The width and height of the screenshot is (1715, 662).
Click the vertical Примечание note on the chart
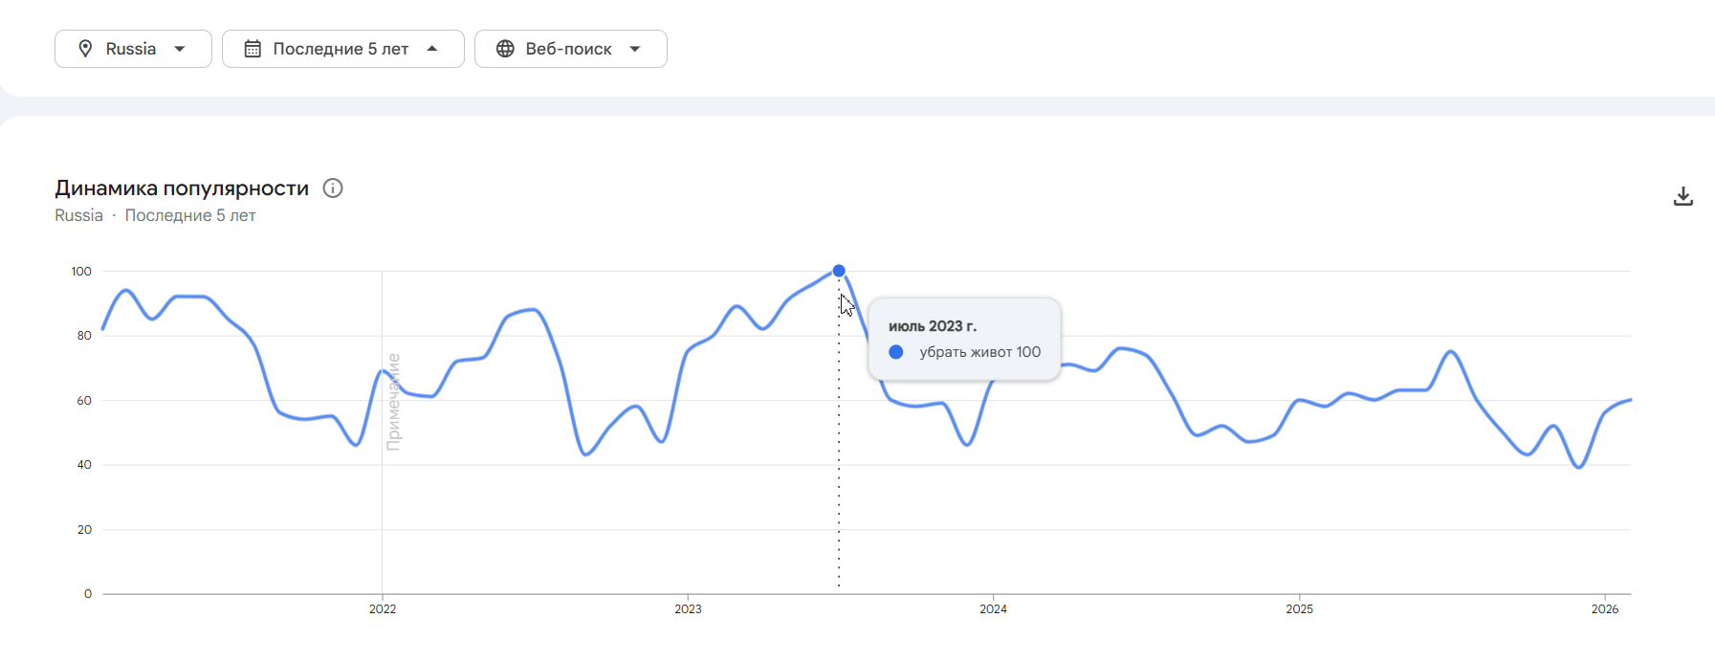tap(393, 402)
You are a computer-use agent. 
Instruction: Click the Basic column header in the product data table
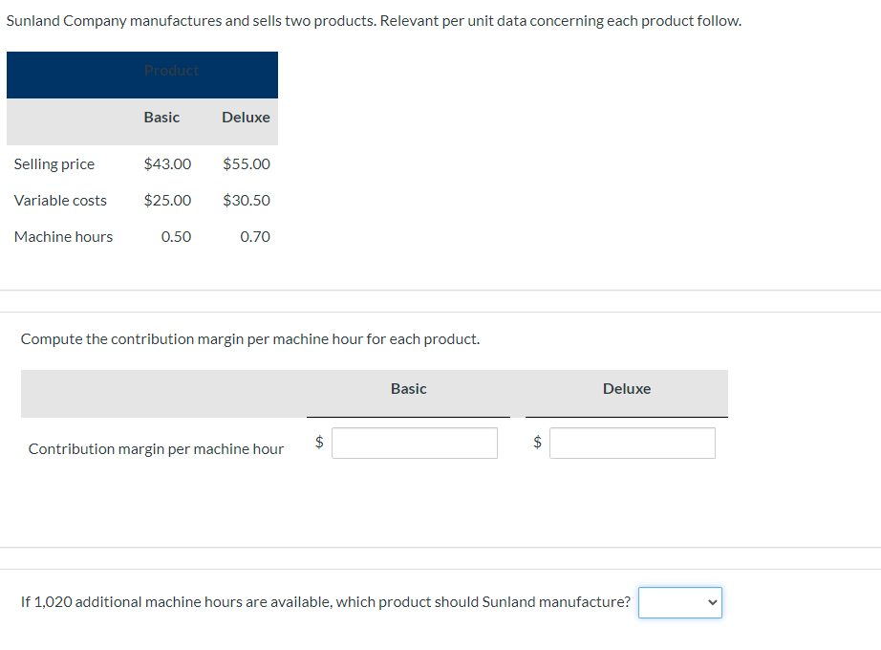tap(161, 118)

========

EXERCISE DIRECTIONS: Repeat the material above verbatim, with no pictures in the output.

RESPONSE BELOW:
The width and height of the screenshot is (1715, 662).
Click the vertical Примечание note on the chart
tap(393, 402)
You are a computer-use agent. 
Instruction: Click the Basic column header in the product data table
tap(161, 118)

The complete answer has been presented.